Exercise aim:
Going from the top of the listing below to the line that holds "Expand the PowerPoint-presentatie", reproduce each line exactly; no pictures.

Information shown:
"""
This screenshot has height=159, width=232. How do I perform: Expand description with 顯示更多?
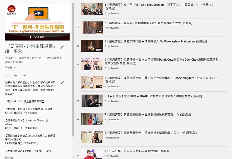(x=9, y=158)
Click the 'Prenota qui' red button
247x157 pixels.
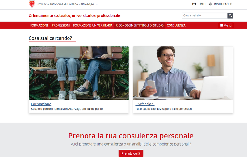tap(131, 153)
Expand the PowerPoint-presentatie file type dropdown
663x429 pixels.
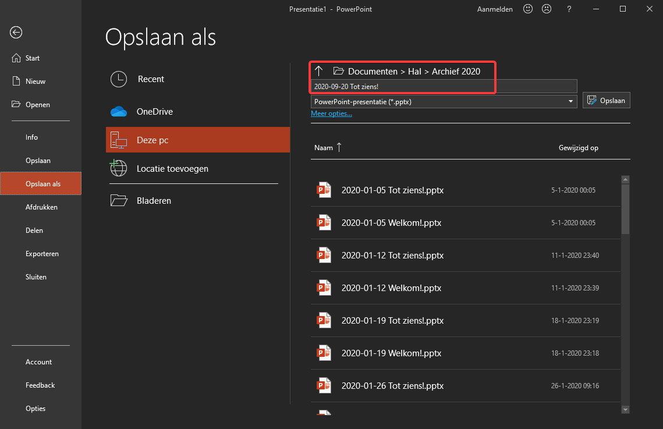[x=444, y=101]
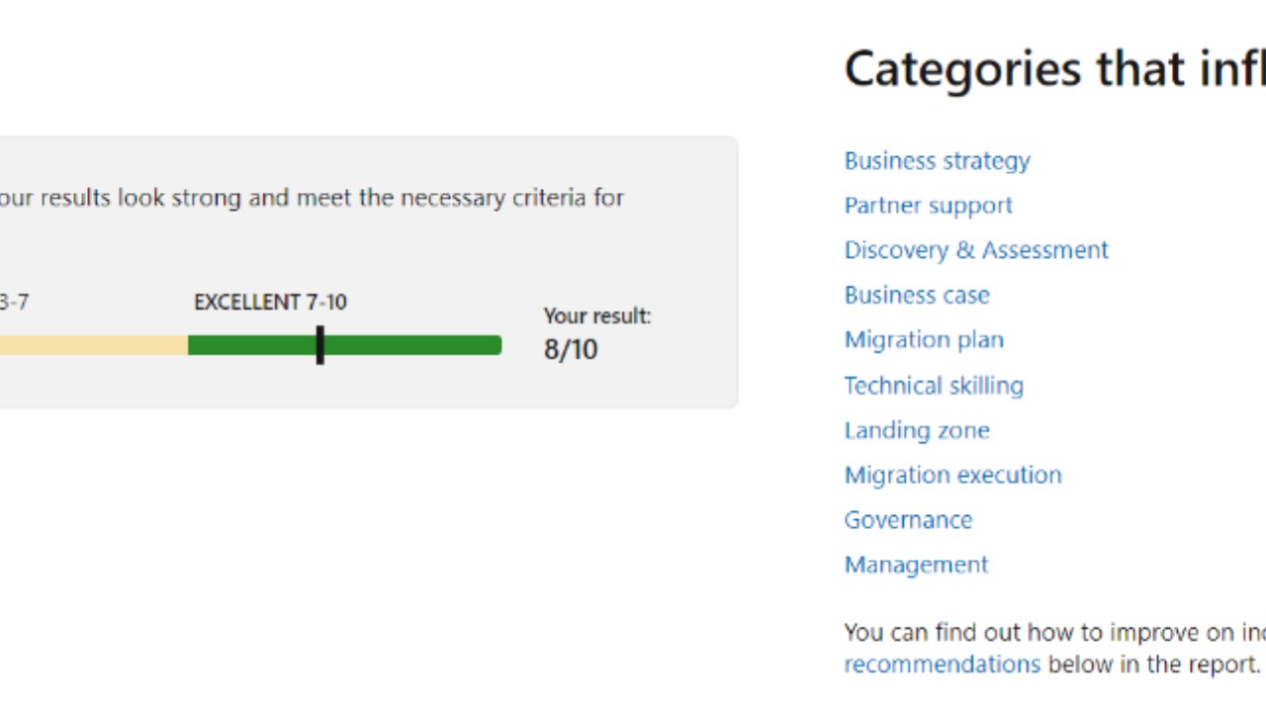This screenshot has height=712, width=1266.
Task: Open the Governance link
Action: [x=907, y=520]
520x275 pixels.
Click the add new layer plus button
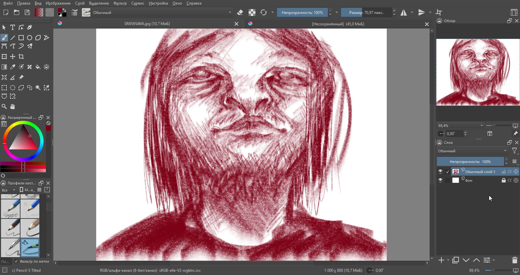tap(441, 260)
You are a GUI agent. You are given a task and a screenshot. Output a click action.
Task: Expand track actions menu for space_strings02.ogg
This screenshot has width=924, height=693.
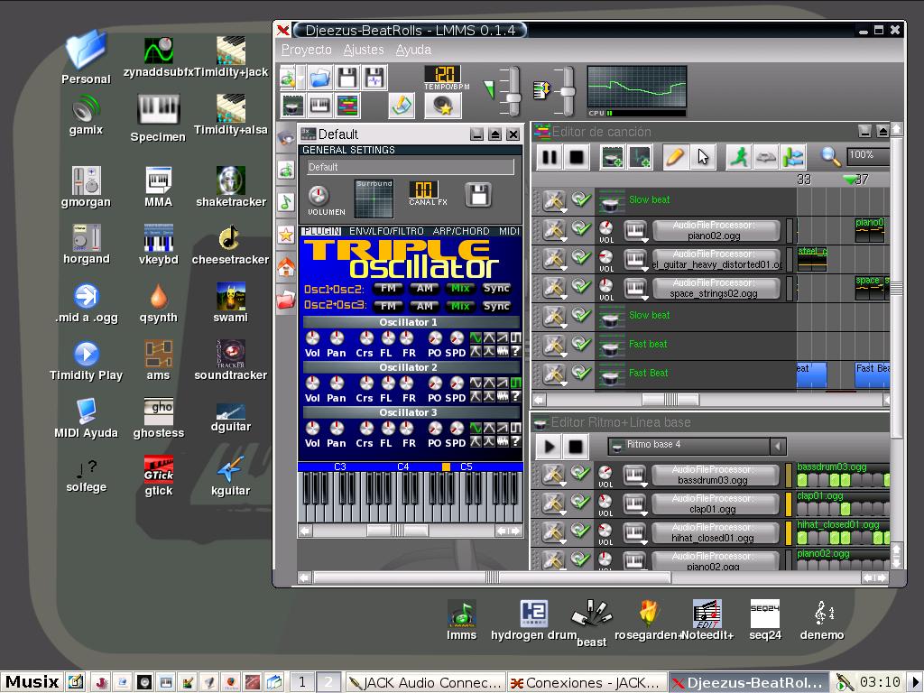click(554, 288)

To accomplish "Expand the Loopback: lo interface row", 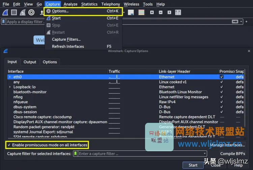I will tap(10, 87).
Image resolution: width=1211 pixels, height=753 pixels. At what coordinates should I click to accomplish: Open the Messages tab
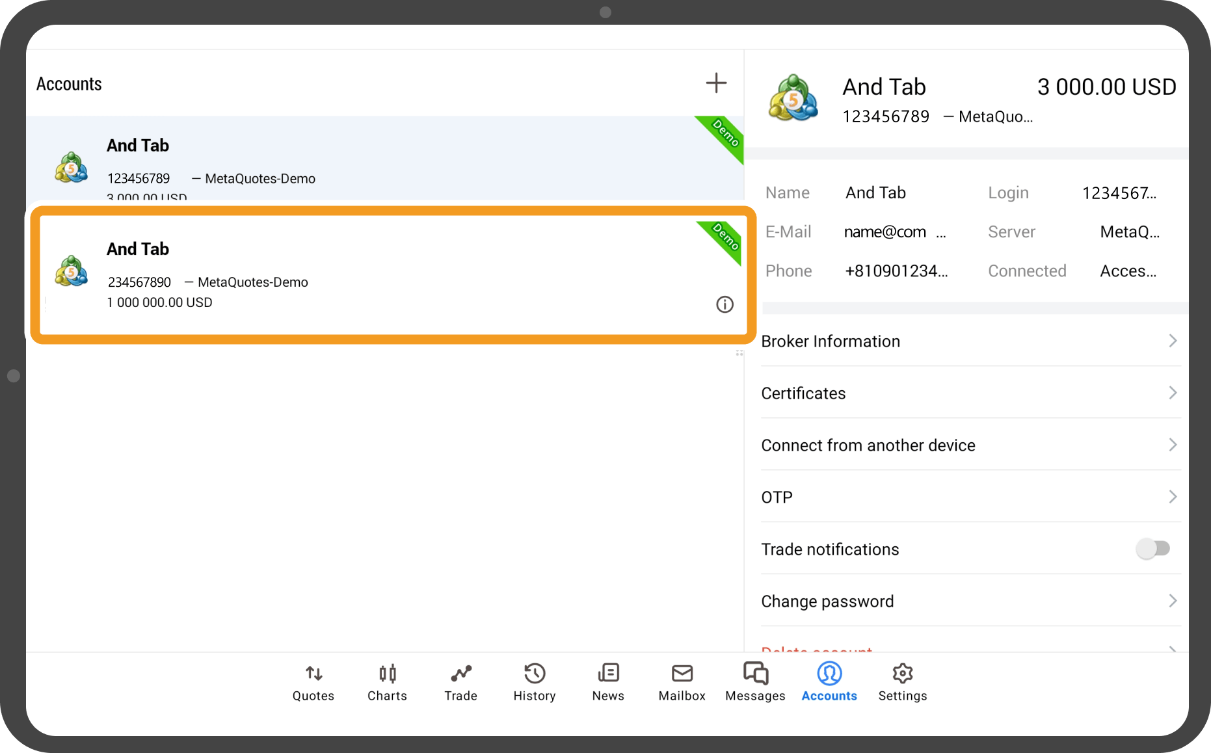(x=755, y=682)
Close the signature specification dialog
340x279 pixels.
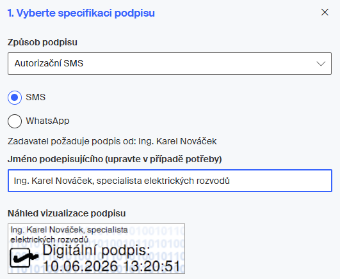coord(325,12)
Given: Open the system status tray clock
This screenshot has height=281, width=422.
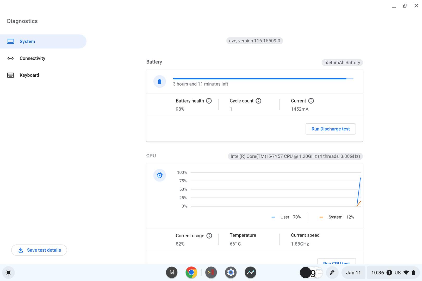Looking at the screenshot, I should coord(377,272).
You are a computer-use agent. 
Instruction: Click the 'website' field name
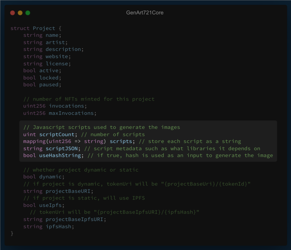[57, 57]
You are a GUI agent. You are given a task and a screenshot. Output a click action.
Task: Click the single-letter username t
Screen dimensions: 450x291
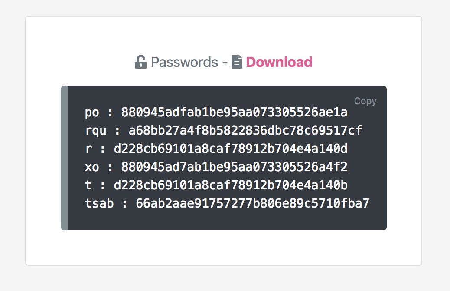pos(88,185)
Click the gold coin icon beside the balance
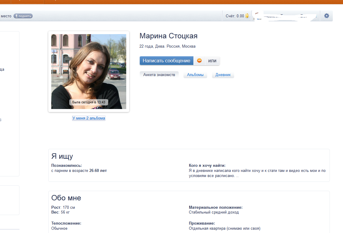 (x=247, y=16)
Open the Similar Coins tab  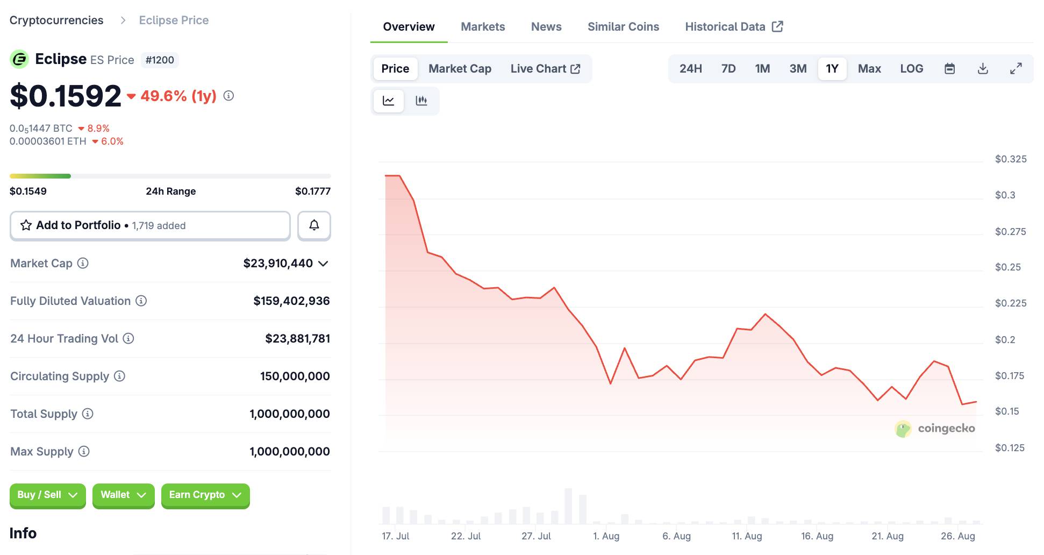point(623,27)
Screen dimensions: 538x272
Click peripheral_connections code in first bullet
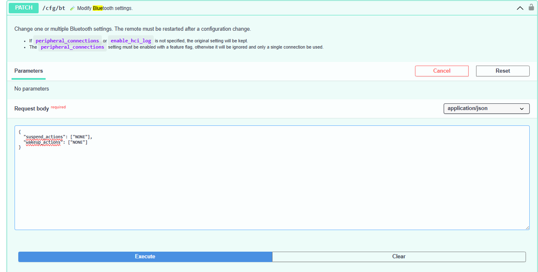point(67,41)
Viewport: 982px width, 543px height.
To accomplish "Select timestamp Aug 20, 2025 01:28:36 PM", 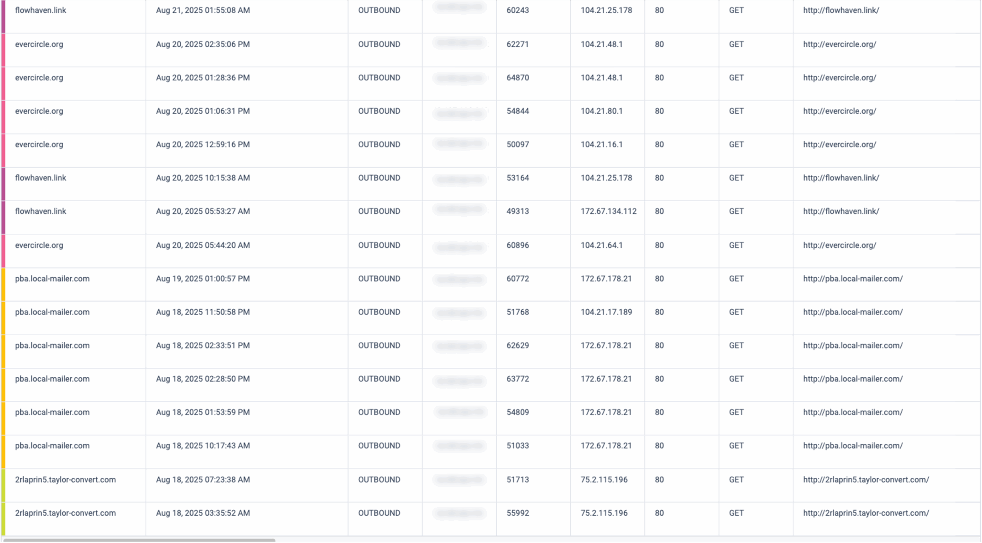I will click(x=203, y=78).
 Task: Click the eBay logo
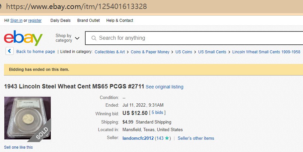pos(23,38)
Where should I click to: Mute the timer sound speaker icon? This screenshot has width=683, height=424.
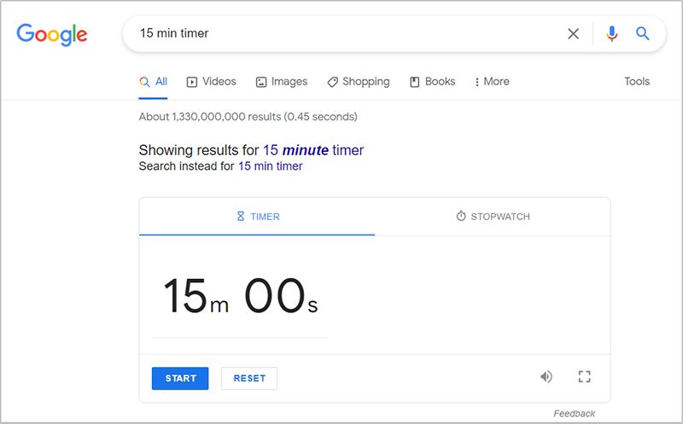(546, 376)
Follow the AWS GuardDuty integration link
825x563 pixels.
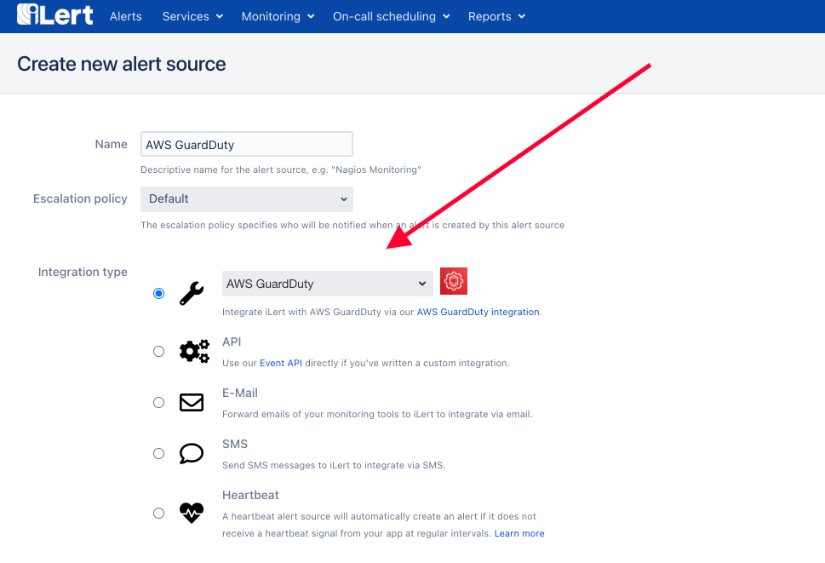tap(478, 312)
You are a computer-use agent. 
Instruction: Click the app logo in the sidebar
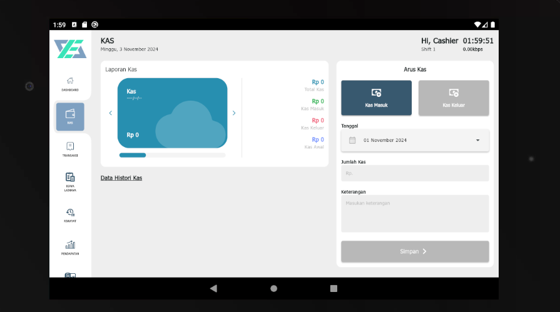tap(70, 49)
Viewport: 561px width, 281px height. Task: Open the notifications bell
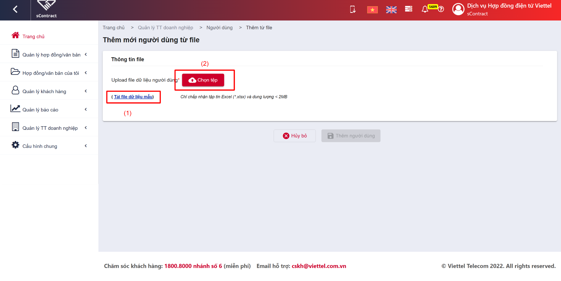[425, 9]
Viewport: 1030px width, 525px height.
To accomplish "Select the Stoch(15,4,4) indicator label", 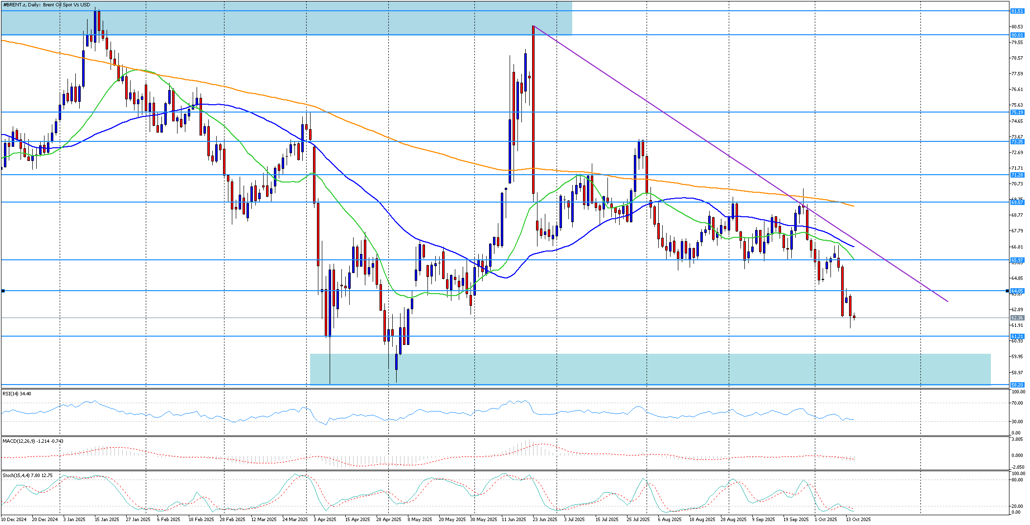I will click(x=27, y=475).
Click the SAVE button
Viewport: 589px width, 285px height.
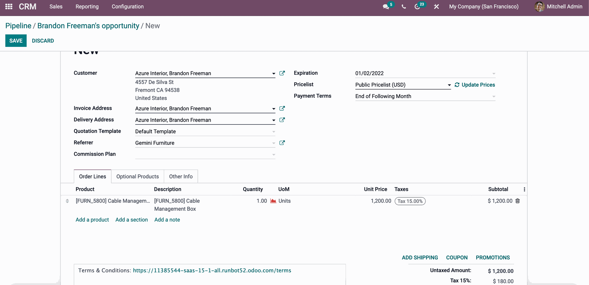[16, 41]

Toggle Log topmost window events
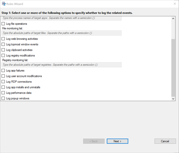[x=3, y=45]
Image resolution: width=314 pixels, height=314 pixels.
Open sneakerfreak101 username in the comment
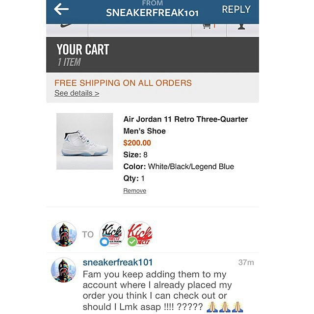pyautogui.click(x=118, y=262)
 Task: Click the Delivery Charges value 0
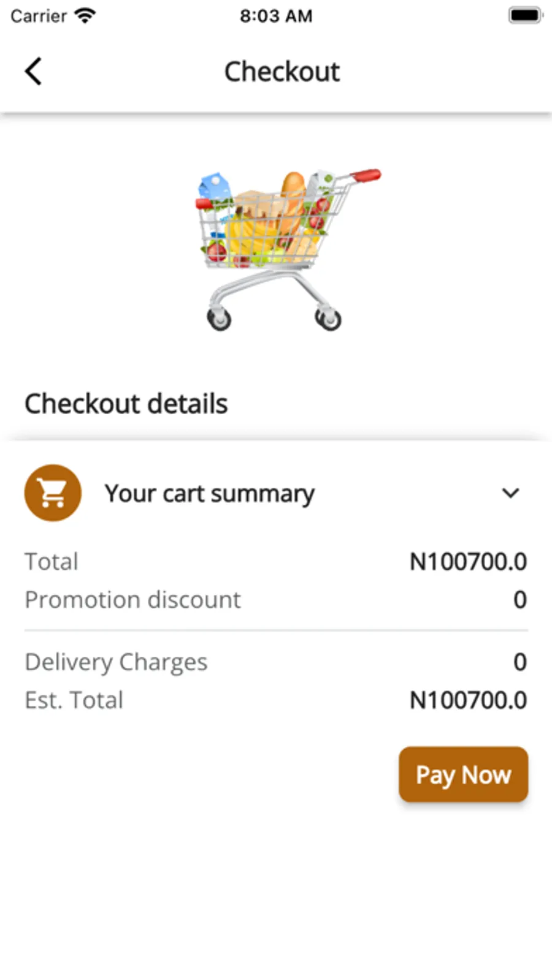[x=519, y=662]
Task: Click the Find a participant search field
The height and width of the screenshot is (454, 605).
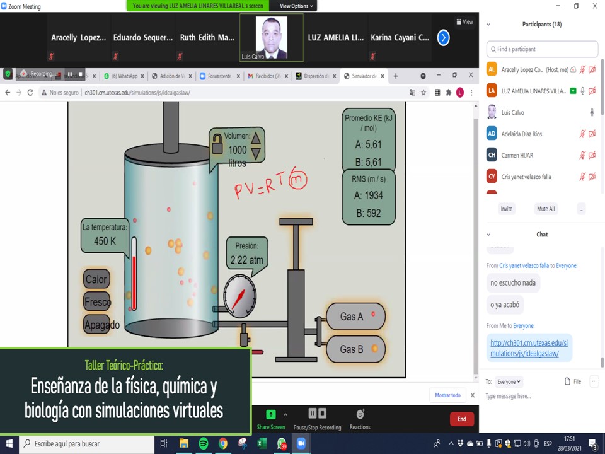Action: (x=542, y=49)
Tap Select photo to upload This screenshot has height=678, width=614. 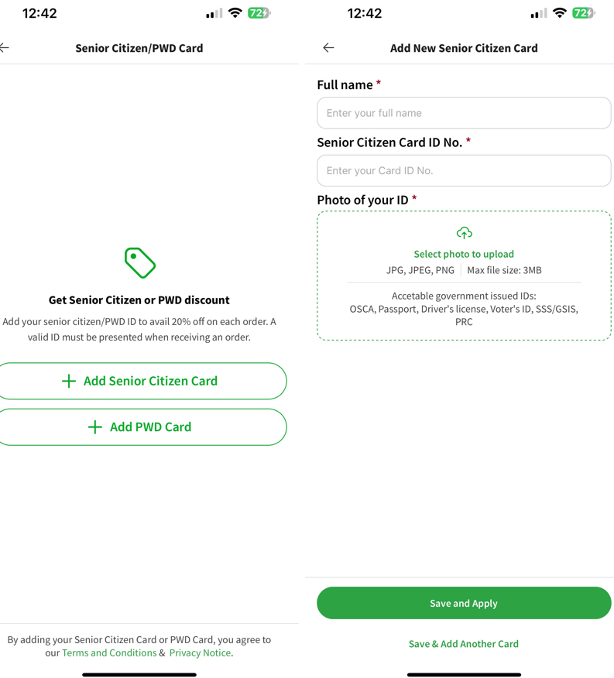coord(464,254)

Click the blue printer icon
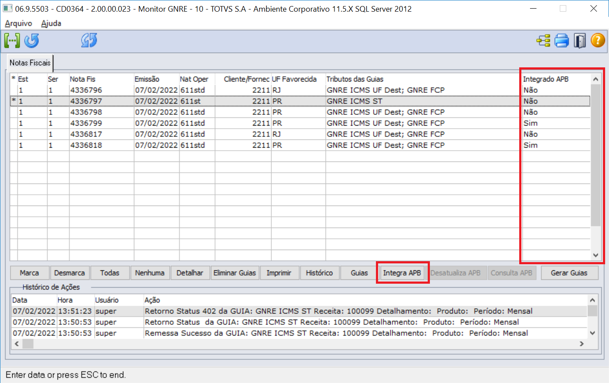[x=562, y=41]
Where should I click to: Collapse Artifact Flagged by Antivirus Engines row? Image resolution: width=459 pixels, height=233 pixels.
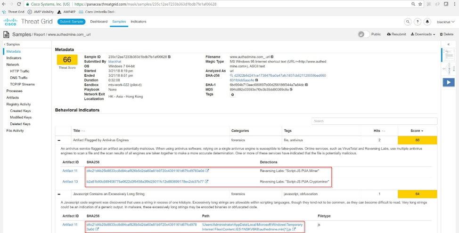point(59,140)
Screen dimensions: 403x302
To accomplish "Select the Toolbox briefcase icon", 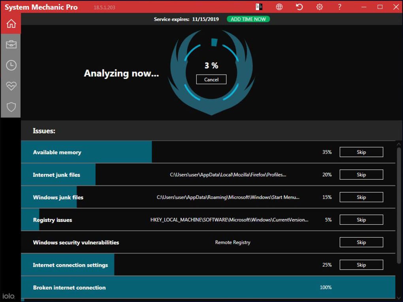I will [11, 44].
"""
Expected answer:
This screenshot has height=159, width=232. How do I perform: Expand description with 顯示更多?
(x=9, y=158)
Click the 'Prenota qui' red button
247x157 pixels.
tap(131, 153)
Expand the PowerPoint-presentatie file type dropdown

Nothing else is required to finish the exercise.